Great minds think alike, Scotty. We've got something in the works along the lines of your suggestion. First, we will send two Packers facemasks to all season-ticket holders. We will also sell Packers facemasks online through our Pro Shop. Hopefully these steps will help people stay healthy during this pandemic and show their Packers pride. In addition to helping fans stay safe, we're proud of the support we've been able to provide nonprofits through the Packers Give Back COVID-19 community relief funds, with more than 60 organizations thus far receiving grants.
Dan from Golden Valley, MN
Mr. Murphy, Given the uncertainty of the moment, how would an unplayed 2020 season impact the Packers' balance sheet? I know the preservation fund is has a big balance, but being a longtime fan, I am always concerned about the financial viability of the franchise. Would an "unfunded" 2020 wreak havoc on the Packers' long-term financial stability? Thank you!

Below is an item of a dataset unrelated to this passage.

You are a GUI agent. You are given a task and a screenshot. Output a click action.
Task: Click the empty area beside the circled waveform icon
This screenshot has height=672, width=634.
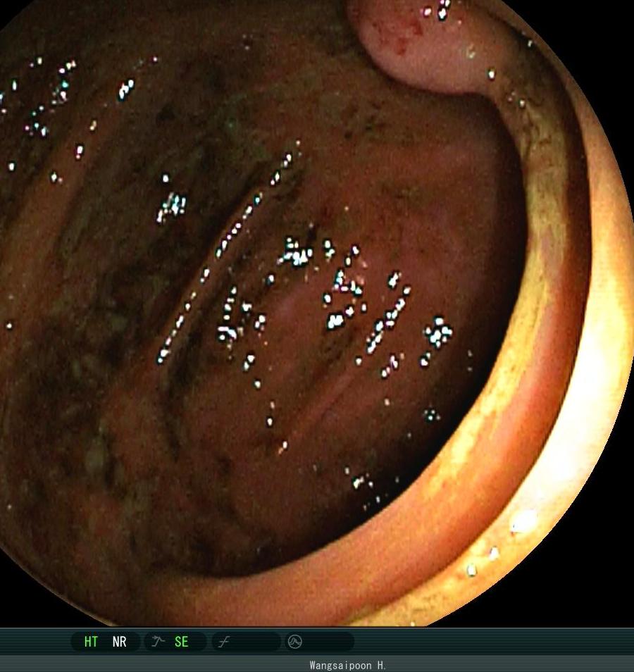click(328, 642)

Thanks, Dan. I obviously hope that we are able to play the entire season as scheduled. But, as the old saying goes, hope is not a strategy, and while the league office is planning to play an entire schedule, we are also looking at other options if the health and safety of our players and fans dictate that we not play games or play games without fans. We are trying not to set false deadlines and to wait as long as possible before making final decisions regarding whether and how to play games. In the event the season is cancelled, though, I do believe that we will be able to weather the storm. As you note, we have over $360 million in our corporate reserve fund and, while we would obviously take a financial hit, we would remain financially viable.